The metaphor is "fire prevention" versus "fire fighting," and the operative phrase is "self-inflicted" crisis. ("VP Linked to HR Crisis," PRWeek, September 25) This particular "crisis" was entirely avoidable on many levels.
First, "pre-texting" is dumb, unethical, and unbecoming of any company. Had there been PR counsel at the table when the decisions were being made to engage in the activity, I would certainly hope that the advice would have been that the entire endeavor was misguided.
Second, blaming the situation on the board of directors or certain individuals fails to recognize that, at the very least, the HP culture was one that allowed its most senior management to consider and implement such unethical behavior.
Third, I have to question the collective intelligence of a senior management team that truly believes that it could get away with this type of behavior. Did management really think they could hide the company's actions simply by hiring agencies a long way, geographically, from its home base?
Forget for the moment how the company handled this "crisis." What should be asked instead is what could those involved have been thinking. And remember how many "crises" can be avoided by taking the "fire prevention" versus "fire fighting" approach to managing reputation.
Tobin & Associates
Take on Ireland 'absurd'
OK, so a group that very few people have ever heard of puts out a report saying Irish companies have pledged not to spend corporate money on strippers. ("Ireland has a new view on strippers." (PR Play of the Week, PRWeek, August 28)

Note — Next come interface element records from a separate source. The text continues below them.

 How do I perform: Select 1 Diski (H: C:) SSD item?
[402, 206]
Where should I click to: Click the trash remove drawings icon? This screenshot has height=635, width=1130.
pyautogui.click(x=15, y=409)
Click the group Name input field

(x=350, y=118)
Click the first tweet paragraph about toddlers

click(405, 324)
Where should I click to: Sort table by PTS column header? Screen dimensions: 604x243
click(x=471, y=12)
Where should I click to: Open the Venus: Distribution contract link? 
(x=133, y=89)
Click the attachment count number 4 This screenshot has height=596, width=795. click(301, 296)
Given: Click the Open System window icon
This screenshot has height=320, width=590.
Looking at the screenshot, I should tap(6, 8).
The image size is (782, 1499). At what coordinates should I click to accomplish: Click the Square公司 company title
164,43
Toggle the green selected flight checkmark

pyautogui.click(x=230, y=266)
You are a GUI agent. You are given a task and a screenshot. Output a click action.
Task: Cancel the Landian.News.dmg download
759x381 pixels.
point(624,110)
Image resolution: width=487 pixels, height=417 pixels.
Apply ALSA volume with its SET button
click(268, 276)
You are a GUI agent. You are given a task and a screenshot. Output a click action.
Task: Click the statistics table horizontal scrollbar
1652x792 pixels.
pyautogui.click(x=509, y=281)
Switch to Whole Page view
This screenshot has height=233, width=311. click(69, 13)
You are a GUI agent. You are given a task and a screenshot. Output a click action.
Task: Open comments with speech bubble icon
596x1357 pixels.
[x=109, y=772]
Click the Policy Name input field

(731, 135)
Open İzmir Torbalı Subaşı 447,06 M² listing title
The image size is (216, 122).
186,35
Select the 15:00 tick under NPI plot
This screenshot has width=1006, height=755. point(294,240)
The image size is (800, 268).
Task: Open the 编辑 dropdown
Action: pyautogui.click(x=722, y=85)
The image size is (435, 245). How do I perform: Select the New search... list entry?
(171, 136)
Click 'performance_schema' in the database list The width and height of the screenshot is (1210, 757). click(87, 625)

And PRWeek uses that as an opportunity to make absurd comments like "50 companies signed the pledge?" (Fifty companies, which must be, what, about half the companies in Ireland?) It then goes on to say that Ireland is a country that is best known for beer and fighting. Would you dare make those comments about another country, or is it simply OK to say the Irish are drunks?
Great PR men like John Scanlon would certainly have said "shame on you" or perhaps in Irish he'd have said, "Póg mo thóin!"